[MATERIAL FOR THE TASK — start]
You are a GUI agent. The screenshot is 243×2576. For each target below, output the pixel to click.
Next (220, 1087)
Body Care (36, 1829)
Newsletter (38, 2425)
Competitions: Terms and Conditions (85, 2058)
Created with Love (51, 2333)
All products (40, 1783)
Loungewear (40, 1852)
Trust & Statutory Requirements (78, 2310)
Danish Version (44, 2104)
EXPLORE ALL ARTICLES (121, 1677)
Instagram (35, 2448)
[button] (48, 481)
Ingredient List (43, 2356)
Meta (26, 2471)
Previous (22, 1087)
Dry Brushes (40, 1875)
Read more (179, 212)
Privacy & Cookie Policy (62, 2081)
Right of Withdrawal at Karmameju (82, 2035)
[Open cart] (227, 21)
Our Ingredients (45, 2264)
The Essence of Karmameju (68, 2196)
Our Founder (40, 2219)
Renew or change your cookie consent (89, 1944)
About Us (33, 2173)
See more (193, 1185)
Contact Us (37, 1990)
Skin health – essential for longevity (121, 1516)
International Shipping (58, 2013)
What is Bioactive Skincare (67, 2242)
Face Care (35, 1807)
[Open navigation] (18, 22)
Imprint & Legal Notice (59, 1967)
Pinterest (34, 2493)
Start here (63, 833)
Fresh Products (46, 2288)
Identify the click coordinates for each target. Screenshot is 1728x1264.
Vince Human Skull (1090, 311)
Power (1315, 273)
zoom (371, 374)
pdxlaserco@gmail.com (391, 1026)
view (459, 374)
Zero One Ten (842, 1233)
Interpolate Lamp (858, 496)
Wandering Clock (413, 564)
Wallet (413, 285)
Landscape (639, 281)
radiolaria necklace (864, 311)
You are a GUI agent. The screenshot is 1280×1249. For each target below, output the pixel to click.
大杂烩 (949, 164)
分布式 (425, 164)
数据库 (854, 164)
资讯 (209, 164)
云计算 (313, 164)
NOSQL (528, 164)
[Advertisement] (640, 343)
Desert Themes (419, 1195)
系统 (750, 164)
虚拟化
[MATERIAL FOR THE TASK — finish]
Restate the whole set of entries exactly.

■ **PROBLEM SOLUTION**:
You are a GUI agent. The screenshot is 243×2576. For each target below, output the pixel to click.
Next (220, 1087)
Body Care (36, 1829)
Newsletter (38, 2425)
Competitions: Terms and Conditions (85, 2058)
Created with Love (51, 2333)
All products (40, 1783)
Loungewear (40, 1852)
Trust & Statutory Requirements (78, 2310)
Danish Version (44, 2104)
EXPLORE ALL ARTICLES (121, 1677)
Instagram (35, 2448)
[button] (48, 481)
Ingredient List (43, 2356)
Meta (26, 2471)
Previous (22, 1087)
Dry Brushes (40, 1875)
Read more (179, 212)
Privacy & Cookie Policy (62, 2081)
Right of Withdrawal at Karmameju (82, 2035)
[Open cart] (227, 21)
Our Ingredients (45, 2264)
The Essence of Karmameju (68, 2196)
Our Founder (40, 2219)
Renew or change your cookie consent (89, 1944)
About Us (33, 2173)
See more (193, 1185)
Contact Us (37, 1990)
Skin health – essential for longevity (121, 1516)
International Shipping (58, 2013)
What is Bioactive Skincare (67, 2242)
Face Care (35, 1807)
[Open navigation] (18, 22)
Imprint & Legal Notice (59, 1967)
Pinterest (34, 2493)
Start here (63, 833)
Fresh Products (46, 2288)
Identify the click coordinates for each target. Screenshot is 1728x1264.
Vince Human Skull (1090, 311)
Power (1315, 273)
zoom (371, 374)
pdxlaserco@gmail.com (391, 1026)
view (459, 374)
Zero One Ten (842, 1233)
Interpolate Lamp (858, 496)
Wandering Clock (413, 564)
Wallet (413, 285)
Landscape (639, 281)
radiolaria necklace (864, 311)
You are a GUI agent. The screenshot is 1280×1249. For each target below, output the pixel to click.
大杂烩 (949, 164)
分布式 (425, 164)
数据库 (854, 164)
资讯 (209, 164)
云计算 (313, 164)
NOSQL (528, 164)
[Advertisement] (640, 343)
Desert Themes (419, 1195)
系统 (750, 164)
虚拟化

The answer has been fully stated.